## Exercise details
Work out how many lines of the listing below contain the word "dimensions". Respond with that number only.

------

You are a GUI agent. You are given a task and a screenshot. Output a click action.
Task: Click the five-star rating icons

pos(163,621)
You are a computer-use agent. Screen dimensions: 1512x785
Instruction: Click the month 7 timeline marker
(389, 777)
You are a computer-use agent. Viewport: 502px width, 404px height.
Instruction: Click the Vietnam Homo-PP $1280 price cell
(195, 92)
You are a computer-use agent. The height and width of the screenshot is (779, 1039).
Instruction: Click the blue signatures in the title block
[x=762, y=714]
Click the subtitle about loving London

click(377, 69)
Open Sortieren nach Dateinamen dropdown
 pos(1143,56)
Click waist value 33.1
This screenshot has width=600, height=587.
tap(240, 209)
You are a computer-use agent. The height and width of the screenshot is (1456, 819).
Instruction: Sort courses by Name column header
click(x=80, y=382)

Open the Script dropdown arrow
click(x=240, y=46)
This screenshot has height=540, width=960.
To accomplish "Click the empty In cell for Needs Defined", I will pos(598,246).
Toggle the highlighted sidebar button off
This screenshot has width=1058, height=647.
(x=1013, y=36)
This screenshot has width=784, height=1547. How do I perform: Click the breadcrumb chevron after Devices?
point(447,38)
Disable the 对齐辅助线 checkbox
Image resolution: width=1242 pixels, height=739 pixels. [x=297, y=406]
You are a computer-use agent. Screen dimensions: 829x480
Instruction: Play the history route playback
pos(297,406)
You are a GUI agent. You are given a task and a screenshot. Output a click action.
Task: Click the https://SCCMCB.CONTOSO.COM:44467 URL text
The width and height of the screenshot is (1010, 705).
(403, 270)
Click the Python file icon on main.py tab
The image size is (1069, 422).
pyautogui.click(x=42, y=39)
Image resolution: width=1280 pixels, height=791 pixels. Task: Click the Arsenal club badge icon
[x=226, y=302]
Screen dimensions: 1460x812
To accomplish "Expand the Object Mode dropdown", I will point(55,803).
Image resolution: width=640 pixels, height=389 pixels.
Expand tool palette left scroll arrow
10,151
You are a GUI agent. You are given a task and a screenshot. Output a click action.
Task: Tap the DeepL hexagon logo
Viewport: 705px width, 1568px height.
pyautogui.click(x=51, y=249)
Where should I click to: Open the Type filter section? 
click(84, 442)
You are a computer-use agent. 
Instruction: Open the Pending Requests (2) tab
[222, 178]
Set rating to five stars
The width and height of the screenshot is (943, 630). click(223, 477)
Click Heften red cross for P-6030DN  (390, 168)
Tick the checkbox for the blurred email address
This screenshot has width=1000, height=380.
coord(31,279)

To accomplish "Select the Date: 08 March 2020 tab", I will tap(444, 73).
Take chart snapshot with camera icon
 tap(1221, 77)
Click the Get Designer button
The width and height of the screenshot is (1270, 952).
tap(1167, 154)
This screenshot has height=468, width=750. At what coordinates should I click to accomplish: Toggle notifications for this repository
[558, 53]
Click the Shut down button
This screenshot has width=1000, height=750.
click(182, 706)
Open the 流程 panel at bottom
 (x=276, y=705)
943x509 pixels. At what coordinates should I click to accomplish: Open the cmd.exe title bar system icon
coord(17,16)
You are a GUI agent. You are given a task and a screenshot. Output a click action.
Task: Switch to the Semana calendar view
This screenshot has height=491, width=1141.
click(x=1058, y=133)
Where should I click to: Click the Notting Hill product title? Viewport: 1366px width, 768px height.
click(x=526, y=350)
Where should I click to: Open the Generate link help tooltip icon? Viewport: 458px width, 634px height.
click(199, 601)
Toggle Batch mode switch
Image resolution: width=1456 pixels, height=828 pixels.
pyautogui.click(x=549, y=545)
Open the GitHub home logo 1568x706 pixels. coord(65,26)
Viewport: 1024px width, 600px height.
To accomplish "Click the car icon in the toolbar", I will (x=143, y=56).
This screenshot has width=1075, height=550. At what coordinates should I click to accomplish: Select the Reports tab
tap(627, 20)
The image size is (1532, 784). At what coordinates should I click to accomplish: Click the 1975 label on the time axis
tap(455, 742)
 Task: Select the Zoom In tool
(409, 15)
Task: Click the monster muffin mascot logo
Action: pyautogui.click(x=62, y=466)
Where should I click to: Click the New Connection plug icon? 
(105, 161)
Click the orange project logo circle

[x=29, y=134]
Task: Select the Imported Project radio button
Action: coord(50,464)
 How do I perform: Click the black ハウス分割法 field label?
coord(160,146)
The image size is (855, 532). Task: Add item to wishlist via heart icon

------

## Task result
3